Was it a joke? Was she shining me on in some fashion? I would have to wait until next week to find out. In any event the stalking game was over. If it was a ruse to get rid of me, I decided to take the hint and just return to Tennessee. If she did show up, I would be going back home anyway. It did not take long to prepare for the move. I decided to take my $9.99 coffee pot with me.

I was only in the produce section for ten minutes when she slowly walked past me.

"Count to twenty and follow me back to the rest room area."

The rest rooms were located in the rear of the market as you enter the warehouse. As I walked past them, a young girl, dressed exactly like Morna was coming out of the ladies room. She smiled at me and entered the main market. Morna was standing across from the warehouse area by the rear entrance. She motioned for me to hurry, but I couldn't help glancing back into the store. Her double was now standing beside of Mister Nasty helping him select some Grapefruit. I was snickering to myself as I walked out the back to catch up with Morna. What the hell was going on?

At some point, a soft-sided duffle had been placed in the back of the truck. I assumed it contained Morna's things. I noticed it, but didn't say anything. Ten minutes later, we had left the city limits, heading North. Neither of us had said a word since leaving the store. I still had a million questions, but felt overwhelmed by the whole scenario; so I didn't ask any of them. Morna looked straight ahead, occasionally glancing in her side view mirror. After another ten minutes, she sighed slightly and seemed to get a little more comfortable in her seat.

"So, Mister Hawke. Now that you have me what are your intentions?"

All of a sudden. I realized that I had never thought this far ahead. What the hell were my intentions? What was I doing and why had I gotten involved with this woman? I felt a little foolish because I had no answer for her simple, straight-forward question. She was looking at me with a pixie smile, as if she was pleased with the question. For the first time, I noticed that her eyes were green. Not greenish, but actually green. Although her hair was close cropped, I could also tell that it had a natural reddish tint to it; more auburn than red. She had freckles.

"Mister Hawke? Do you have an answer for me?"

"I'm sorry. My mind was wandering for a moment. What was the question again?"

I had remembered what she asked, but I was trying to stall until I could come up with some sort of explanation.

She repeated the question and I detected a slight giggle.

I replied in my most serious voice. "I am going to take you to my home and make you my sex slave."

I have no idea what made me blurt out such a ridiculous thing. As soon as it left my mouth, I regretted that I had said it; that was until I heard her giggle again.

"Is that the home in Tennessee or the one in Alabama?"

Who the hell was this woman? She knew my complete name and where I lived and had lived. I didn't answer, but gave her an inquisitive look which got me another pixyish smile. She seemed to be enjoying my discomfort.

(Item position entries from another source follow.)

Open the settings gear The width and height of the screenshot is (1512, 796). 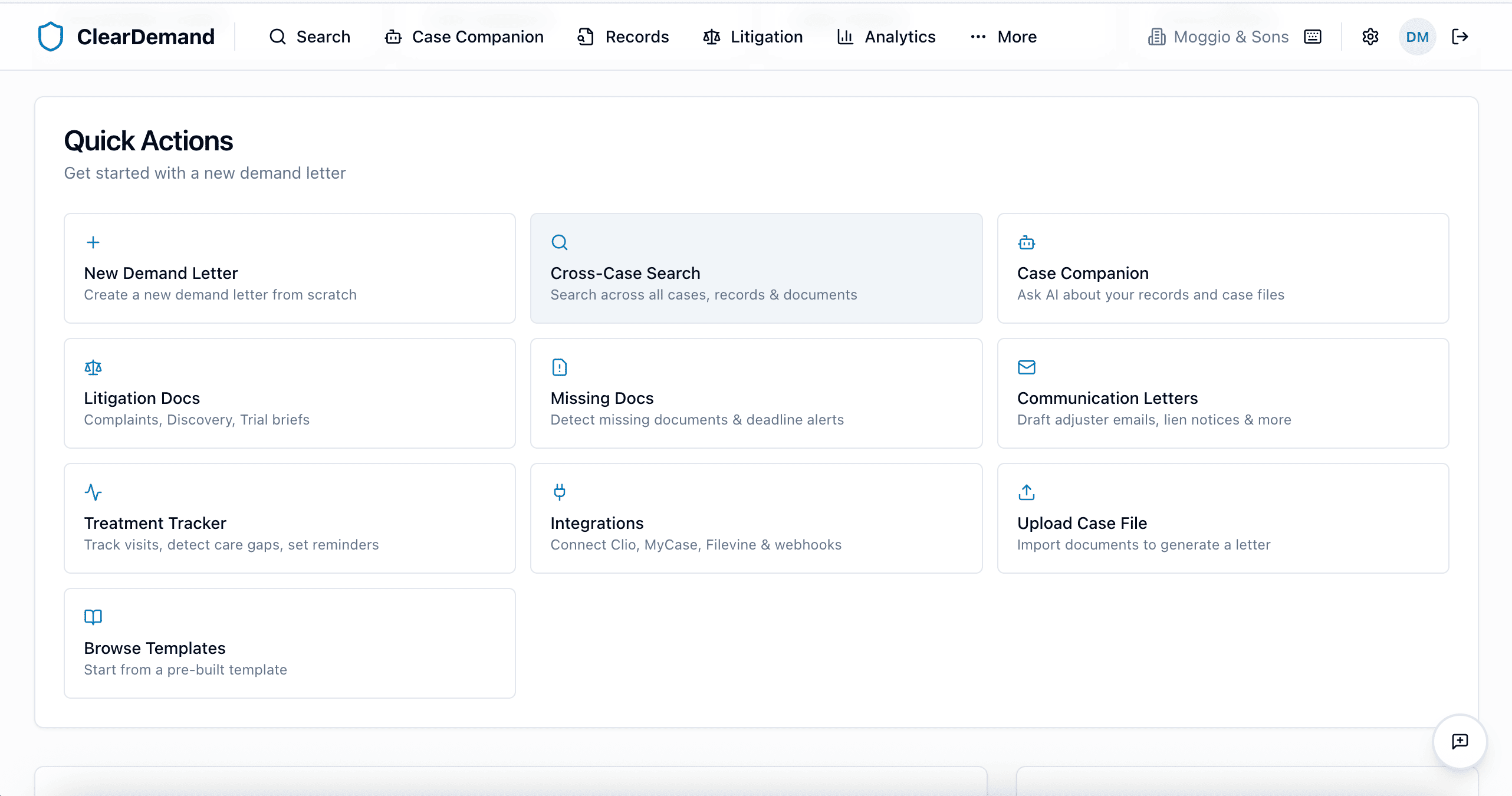click(x=1370, y=36)
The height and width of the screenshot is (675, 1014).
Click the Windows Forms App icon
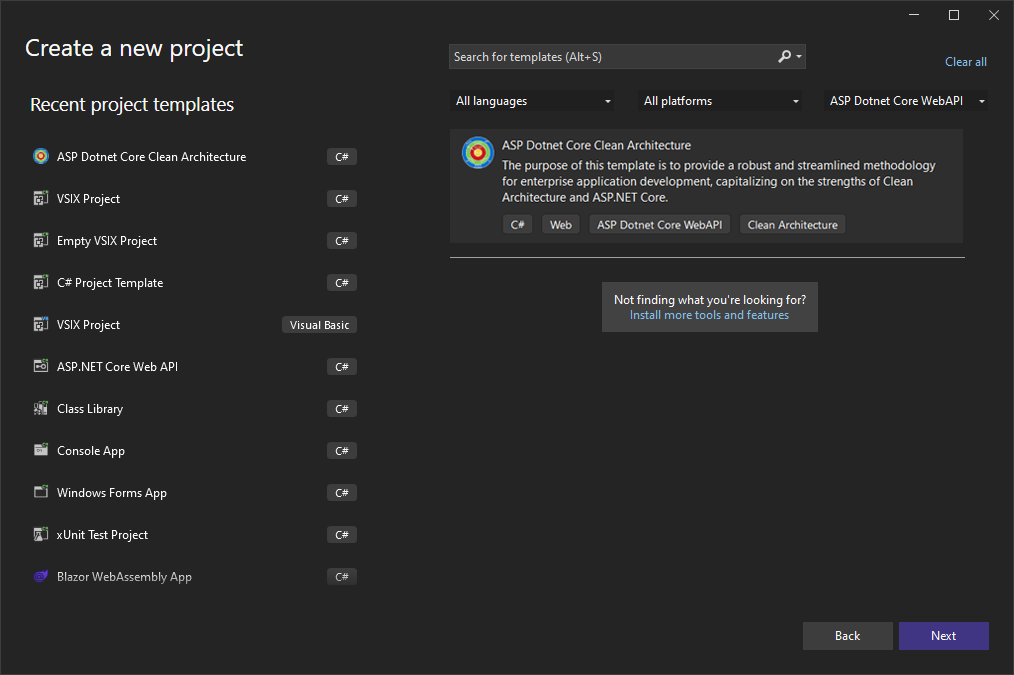(x=41, y=493)
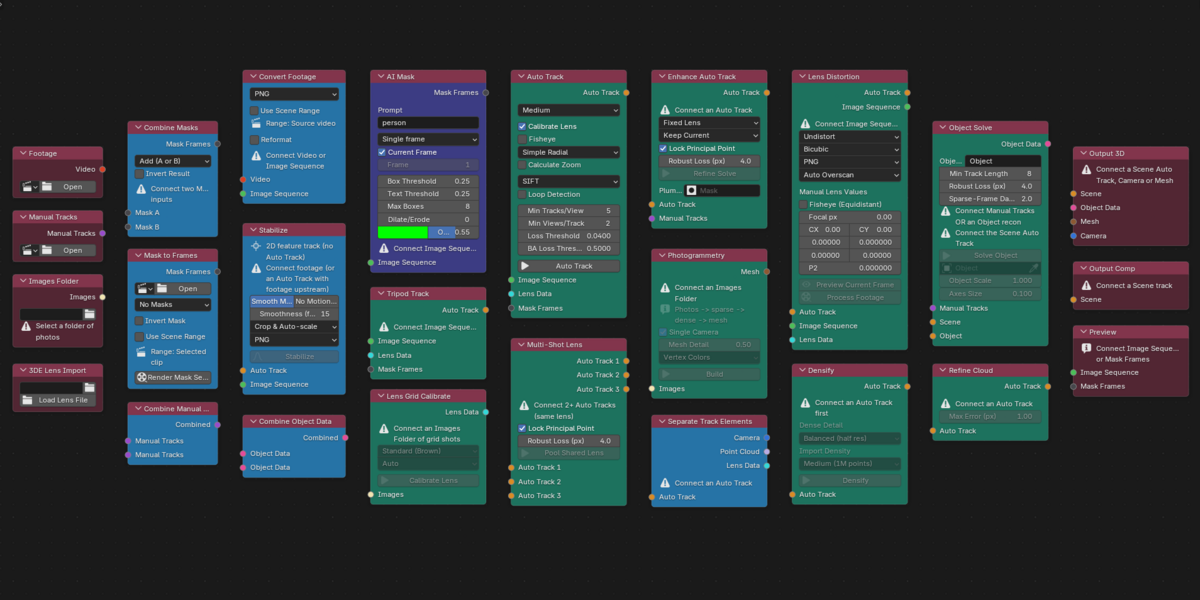1200x600 pixels.
Task: Click Load Lens File button
Action: coord(58,400)
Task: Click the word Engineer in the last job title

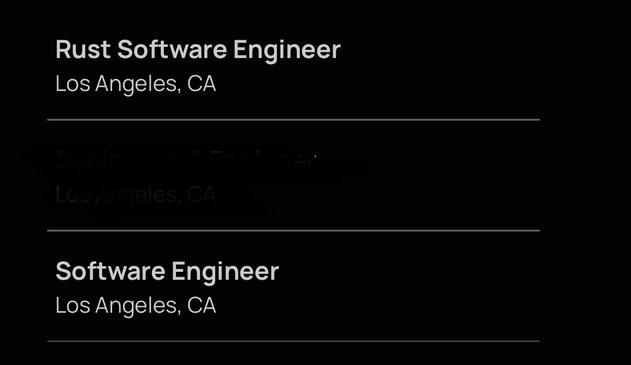Action: [225, 272]
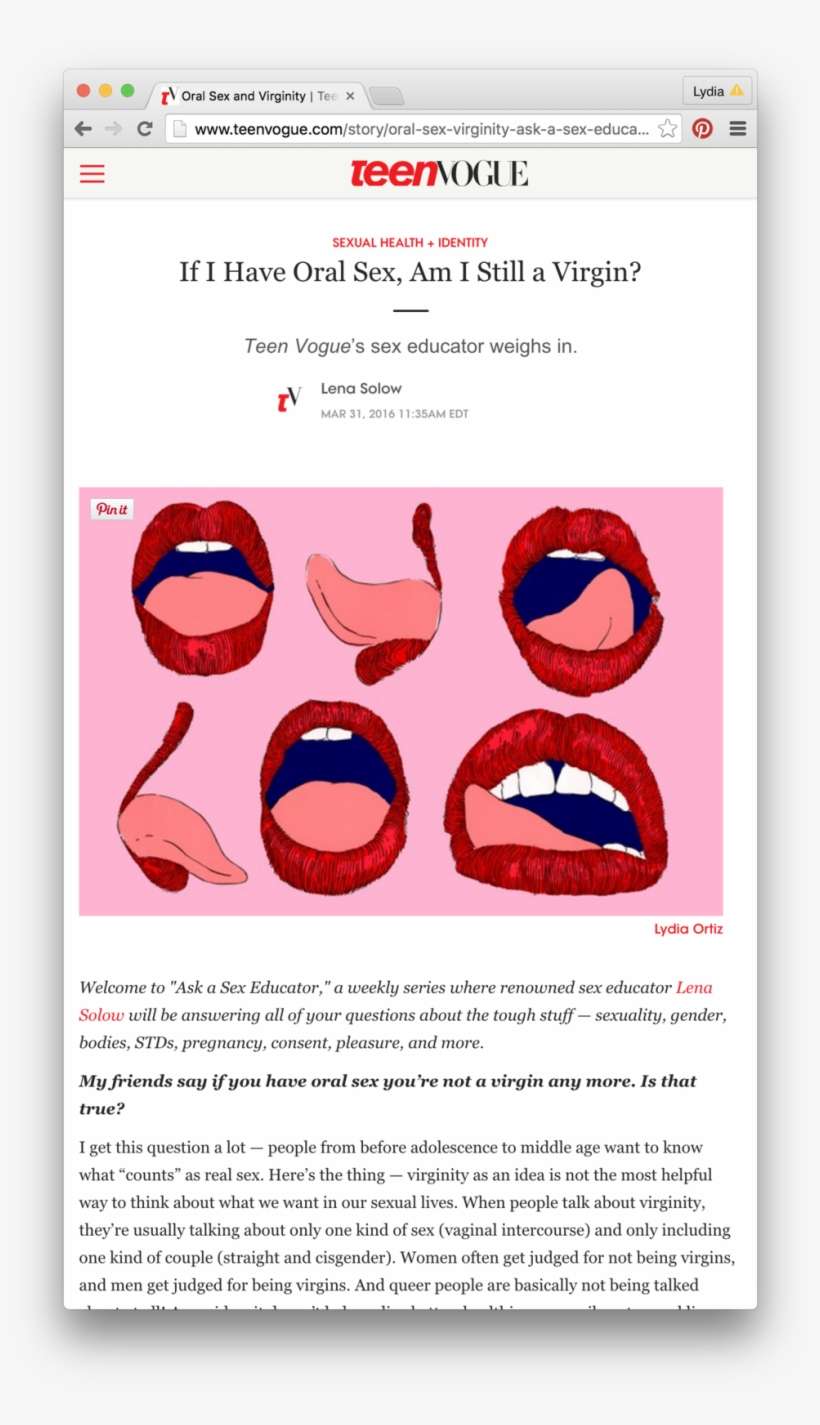820x1425 pixels.
Task: Click the lips illustration image
Action: tap(401, 701)
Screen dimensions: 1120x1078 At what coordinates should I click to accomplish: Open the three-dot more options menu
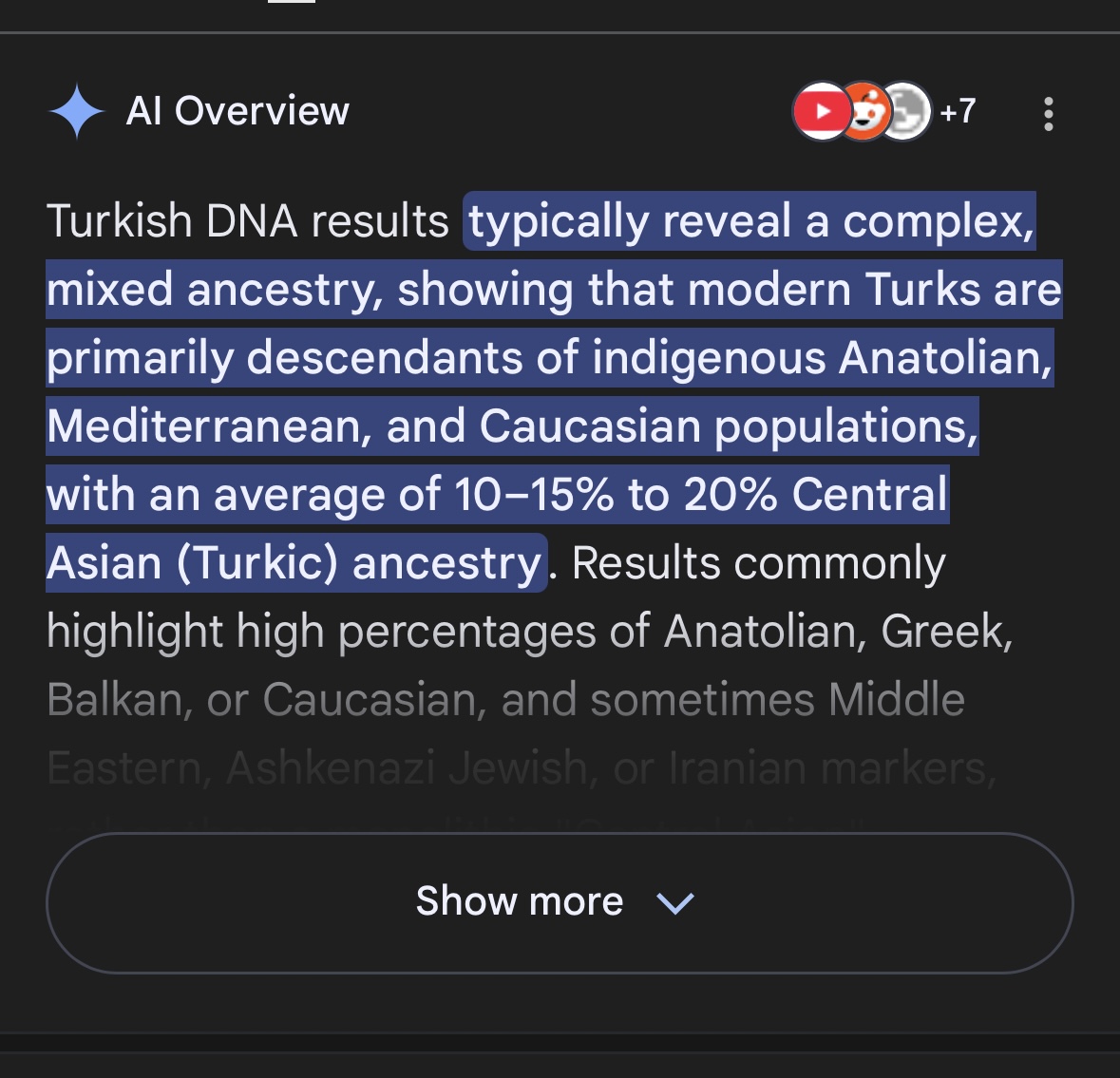tap(1048, 113)
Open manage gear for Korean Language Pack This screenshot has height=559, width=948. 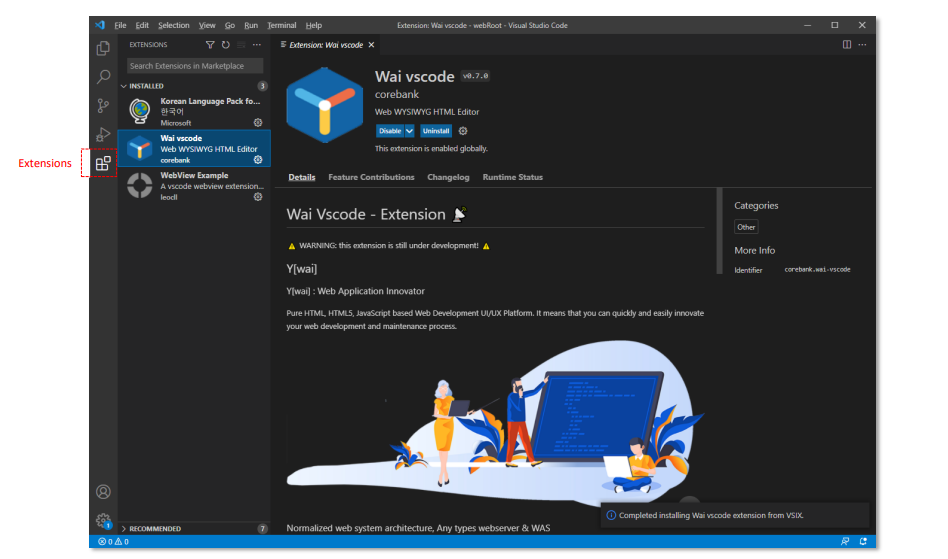(257, 122)
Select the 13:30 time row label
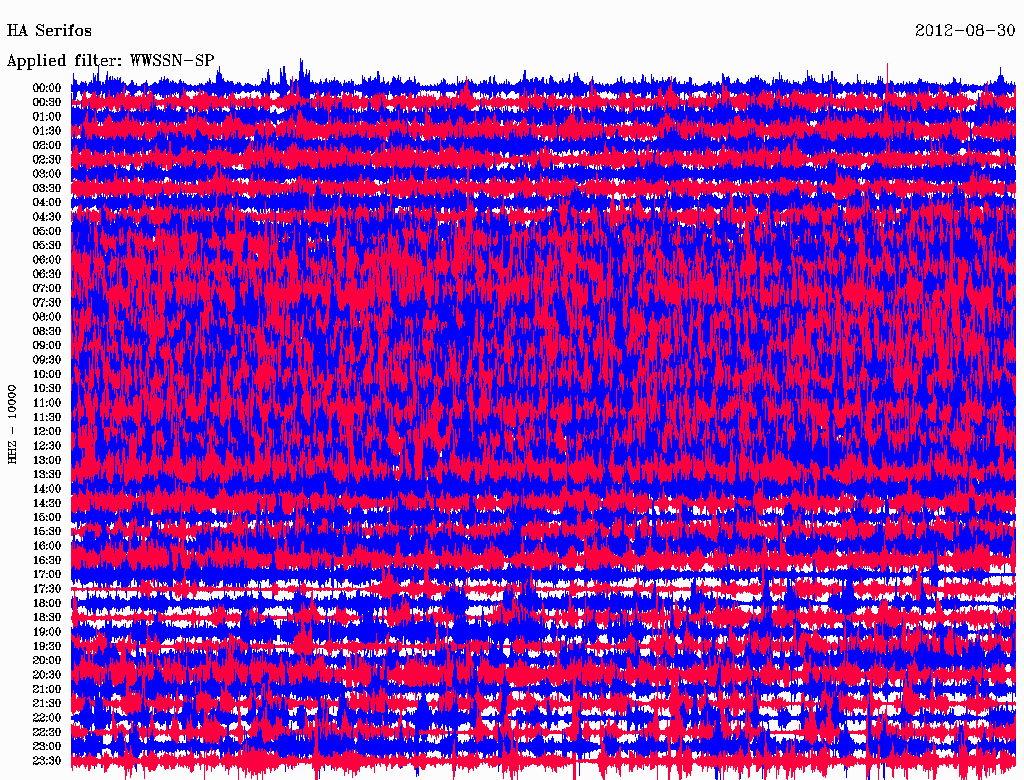Viewport: 1024px width, 780px height. pos(47,474)
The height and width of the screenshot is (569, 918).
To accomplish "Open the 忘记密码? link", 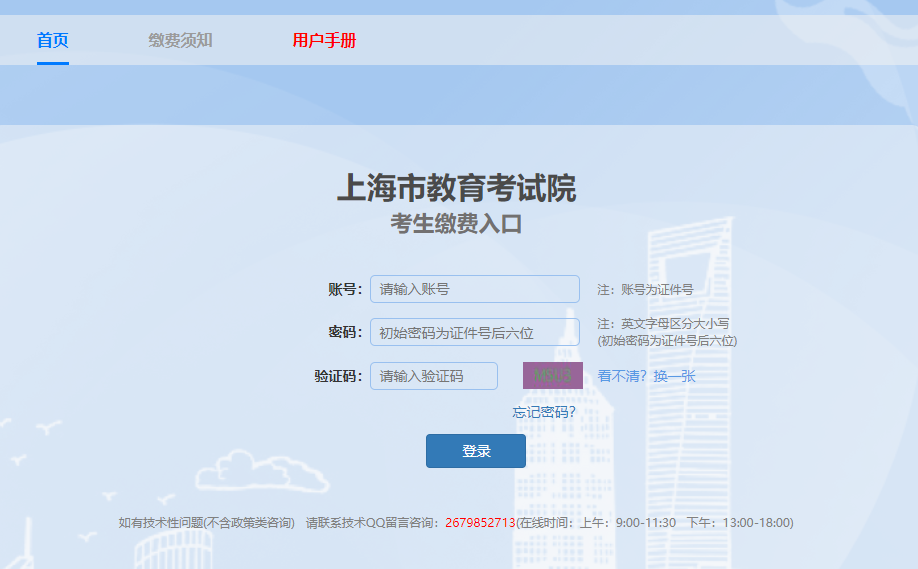I will point(544,412).
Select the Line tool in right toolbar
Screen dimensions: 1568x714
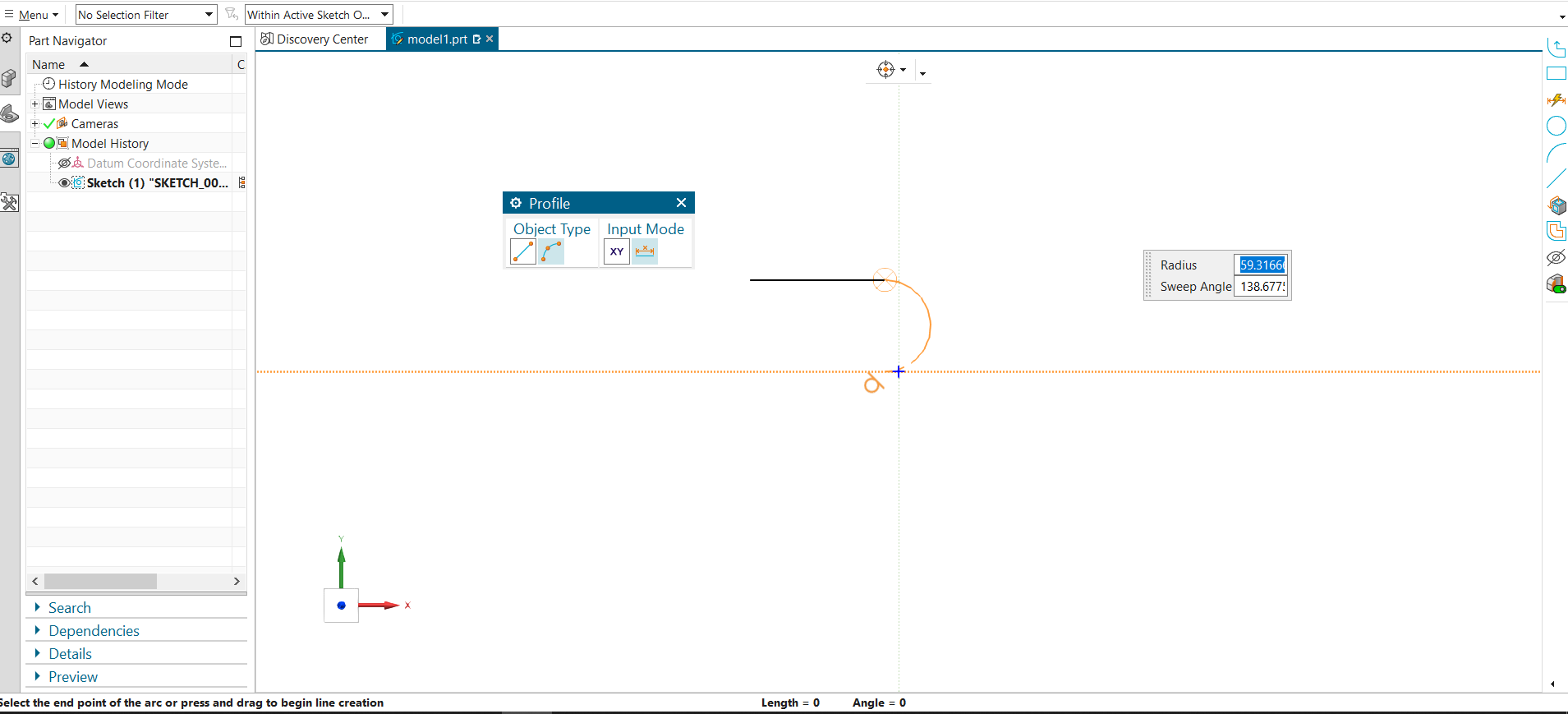coord(1556,178)
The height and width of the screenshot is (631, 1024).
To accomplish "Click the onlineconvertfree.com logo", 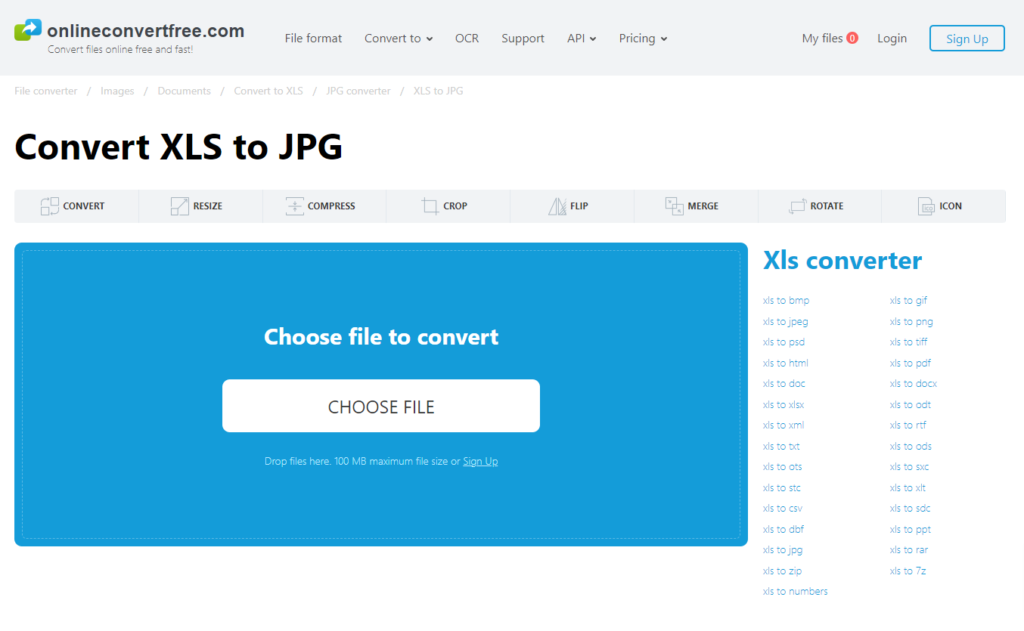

Actually, I was enjoying it somewhat. I was a poor judge of people's ages, especially women. She seemed to be in her mid to late thirties. Her nails were cut very close and there appeared to be scars on her hands and arms. The scars didn't seem to be from abuse, but from work of some type.

She didn't say anything else until we hit I-65 North. She had the upper hand in the conversation department. Up until she called my bluff, I had felt in control. Now I felt that I was being used in some fashion, but it didn't bother me; in fact I kind of enjoyed it.